“Stark gaps” in educational attainment risk being compounded by Covid, warns new Poverty Alliance report

Anti-poverty campaigners have today called for increased action from the Scottish Government to tackle the educational attainment gap, after new analysis (which can be read in full here) found stark gaps in attainment between young people from Scotland’s least and most deprived areas.

The analysis, undertaken by the Poverty Alliance on behalf of The Robertson Trust, examined the evidence on the links between poverty, education and work pathways for young people in Scotland and across the UK. It found evidence that the poverty-attainment gap – already identified by the Scottish Government as a key priority – shows signs of increasing and risks being further compounded by the impact of the Covid-19 pandemic.

The review reveals that as of 2018-19:

  • Infants living in deprived areas, aged 27-30 months, are 16% more likely to display development concerns
  • Just over 2 in 5 young people living in the most deprived areas achieve one or more Higher when leaving school (43.5%) compared to almost 4 in 5 young people living in the least deprived areas (79.3%)
  • Inequalities continue into post-16 education and work pathways with one in ten school leavers living in the most deprived areas in Scotland unemployed nine months after the end of the school year, compared to 2.6% of young people in the least deprived areas.

Despite a range of policies, strategies and initiatives having reformed the Scottish educational and employment landscape over the last six years, most notably the expansion of early learning and childcare and the Scottish Attainment Challenge, the review highlighted Covid-19’s disproportionate impact on single parents and low-income households.

Emerging evidence has also shown the negative impacts of the pandemic on the educational outcomes for children and young people from deprived areas due to the digital divide and lack of access to educational related resources.

Income inadequacy prevents children from low-income households being able to fully participate in education and initiatives seeking to reduce the attainment gap should put reducing financial barriers at the centre. The review also highlights the importance of initiatives like one-to-one tutoring, mentoring and careers education targeted at young people living in more deprived areas; initiatives that, the review concludes, are currently lacking in Scotland.

Poverty Alliance Director, Peter Kelly, commented:

“Scotland is a country that believes that every child should have every chance. However this review makes clear that too many of our young people are seeing their life chances restricted by poverty. The educational attainment gap is stark in Scotland, and is an injustice that we cannot allow to continue.

“We know that the pandemic is compounding the gap. But we also know the action that we have to take to loosen the grip of poverty on the lives of families across Scotland, and to ensure that every young person in Scotland has access to the same opportunities.

“That means using every lever at our disposal to boost family incomes, as well as increasing support for interventions like one-to-one tutoring and mentoring for young people from low-income backgrounds.”

Chief Executive of the Robertson Trust, Jim McCormick, added:

“At The Robertson Trust, we are keen to understand how best we can maximise the contribution of education and fair work in reducing poverty. This report not only highlights the stark differences in educational experiences that children and young people from different backgrounds face across Scotland but also where some of the evidence gaps currently exist when it comes to what works and why.

“Although many of the findings will be familiar to those working tirelessly to narrow the attainment gap, this analysis shines a bright light on the disproportionate impact Covid-19 has had on those already most affected. This is particularly concerning given the clear link between childhood disadvantage, low educational attainment and future poverty.

“We will use the findings to help us shape our own role as an independent funder in this area and it is our hope that the review will stimulate renewed commitment to act across Scotland.”
- - - -
§ **PROBLEM 1**
Condense the paragraph of the article on attainment and poverty that begins "Income inadequacy prevents children" into a short bulleted list that keeps its main facts.
§ **PROBLEM 2**
Quote the article word for word between "The analysis, undertaken" and "deprived areas (79.3%)", inclusive.
The records placed after the article are separate material with no connection to it.

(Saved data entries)
- - - -
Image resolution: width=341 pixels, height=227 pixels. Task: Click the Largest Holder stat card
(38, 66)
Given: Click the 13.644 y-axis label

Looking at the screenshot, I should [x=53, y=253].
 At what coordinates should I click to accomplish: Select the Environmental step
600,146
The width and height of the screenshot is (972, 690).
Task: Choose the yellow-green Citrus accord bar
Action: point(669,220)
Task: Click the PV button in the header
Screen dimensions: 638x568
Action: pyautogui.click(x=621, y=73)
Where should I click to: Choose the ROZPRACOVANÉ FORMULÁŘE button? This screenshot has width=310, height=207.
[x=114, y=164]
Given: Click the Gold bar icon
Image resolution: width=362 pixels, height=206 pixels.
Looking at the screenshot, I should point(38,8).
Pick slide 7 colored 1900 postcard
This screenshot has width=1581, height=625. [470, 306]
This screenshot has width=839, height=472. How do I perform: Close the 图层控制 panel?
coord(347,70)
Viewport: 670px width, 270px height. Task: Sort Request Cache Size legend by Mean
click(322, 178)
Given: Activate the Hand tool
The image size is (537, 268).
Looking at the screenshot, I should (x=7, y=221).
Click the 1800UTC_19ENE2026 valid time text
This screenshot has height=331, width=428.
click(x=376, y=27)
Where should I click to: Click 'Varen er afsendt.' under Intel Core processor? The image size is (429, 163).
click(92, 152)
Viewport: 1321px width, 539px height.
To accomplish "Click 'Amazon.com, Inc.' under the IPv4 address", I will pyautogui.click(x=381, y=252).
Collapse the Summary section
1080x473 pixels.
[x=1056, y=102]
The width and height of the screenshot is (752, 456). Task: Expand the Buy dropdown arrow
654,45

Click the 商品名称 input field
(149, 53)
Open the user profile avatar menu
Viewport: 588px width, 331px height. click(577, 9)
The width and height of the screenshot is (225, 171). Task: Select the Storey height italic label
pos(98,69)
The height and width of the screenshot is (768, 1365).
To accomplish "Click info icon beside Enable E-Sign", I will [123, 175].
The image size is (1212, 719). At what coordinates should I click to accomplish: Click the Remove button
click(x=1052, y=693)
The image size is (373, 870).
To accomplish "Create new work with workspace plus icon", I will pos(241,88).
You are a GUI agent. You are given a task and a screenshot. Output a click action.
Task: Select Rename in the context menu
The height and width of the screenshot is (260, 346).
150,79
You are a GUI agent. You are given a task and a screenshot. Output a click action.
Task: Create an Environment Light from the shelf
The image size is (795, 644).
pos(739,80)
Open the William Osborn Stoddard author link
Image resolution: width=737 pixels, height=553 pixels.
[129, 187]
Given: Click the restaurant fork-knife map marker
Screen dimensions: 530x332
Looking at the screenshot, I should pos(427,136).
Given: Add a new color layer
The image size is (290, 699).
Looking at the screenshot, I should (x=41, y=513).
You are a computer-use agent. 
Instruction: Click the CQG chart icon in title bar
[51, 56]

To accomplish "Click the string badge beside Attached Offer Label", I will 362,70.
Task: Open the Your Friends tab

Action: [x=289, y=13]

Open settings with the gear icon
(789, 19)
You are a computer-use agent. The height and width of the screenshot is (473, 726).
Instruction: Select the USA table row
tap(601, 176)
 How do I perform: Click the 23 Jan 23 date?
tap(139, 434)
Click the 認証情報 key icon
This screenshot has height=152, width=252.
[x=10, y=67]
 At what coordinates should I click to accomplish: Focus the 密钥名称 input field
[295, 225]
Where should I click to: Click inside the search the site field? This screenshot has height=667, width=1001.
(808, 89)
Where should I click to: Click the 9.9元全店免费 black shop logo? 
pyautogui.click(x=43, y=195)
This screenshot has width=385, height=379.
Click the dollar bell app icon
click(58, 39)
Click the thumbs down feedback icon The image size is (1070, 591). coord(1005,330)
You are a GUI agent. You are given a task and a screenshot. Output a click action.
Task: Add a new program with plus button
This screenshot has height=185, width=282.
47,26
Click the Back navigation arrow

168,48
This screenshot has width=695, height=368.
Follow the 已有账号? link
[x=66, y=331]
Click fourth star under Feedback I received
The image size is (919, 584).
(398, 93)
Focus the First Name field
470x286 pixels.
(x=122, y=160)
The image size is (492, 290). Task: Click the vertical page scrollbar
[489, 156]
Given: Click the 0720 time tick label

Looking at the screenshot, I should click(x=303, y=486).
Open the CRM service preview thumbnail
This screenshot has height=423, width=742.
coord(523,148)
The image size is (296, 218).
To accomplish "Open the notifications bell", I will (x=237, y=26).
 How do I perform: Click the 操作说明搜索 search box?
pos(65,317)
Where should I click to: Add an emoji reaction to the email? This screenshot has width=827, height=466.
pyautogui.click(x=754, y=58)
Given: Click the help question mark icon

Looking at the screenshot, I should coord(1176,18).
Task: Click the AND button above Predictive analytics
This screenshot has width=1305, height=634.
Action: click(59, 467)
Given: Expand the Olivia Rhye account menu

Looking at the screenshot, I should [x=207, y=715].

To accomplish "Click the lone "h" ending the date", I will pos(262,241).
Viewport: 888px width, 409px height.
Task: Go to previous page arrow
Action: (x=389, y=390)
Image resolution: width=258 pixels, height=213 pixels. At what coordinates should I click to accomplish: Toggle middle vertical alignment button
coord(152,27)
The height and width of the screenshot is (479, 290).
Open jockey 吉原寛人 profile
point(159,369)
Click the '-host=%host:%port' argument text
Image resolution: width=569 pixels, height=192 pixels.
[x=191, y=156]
- - - -
§ **EXERCISE OUTPUT 1**
- Income inadequacy stops children from low-income households from fully participating in education.
- Initiatives to reduce the attainment gap should center on reducing financial barriers.
- The review stresses the importance of one-to-one tutoring, mentoring and careers education targeted at young people in more deprived areas.
- The review concludes that such initiatives are currently lacking in Scotland.

§ **EXERCISE OUTPUT 2**
The analysis, undertaken by the Poverty Alliance on behalf of The Robertson Trust, examined the evidence on the links between poverty, education and work pathways for young people in Scotland and across the UK. It found evidence that the poverty-attainment gap – already identified by the Scottish Government as a key priority – shows signs of increasing and risks being further compounded by the impact of the Covid-19 pandemic.

The review reveals that as of 2018-19:

  • Infants living in deprived areas, aged 27-30 months, are 16% more likely to display development concerns
  • Just over 2 in 5 young people living in the most deprived areas achieve one or more Higher when leaving school (43.5%) compared to almost 4 in 5 young people living in the least deprived areas (79.3%)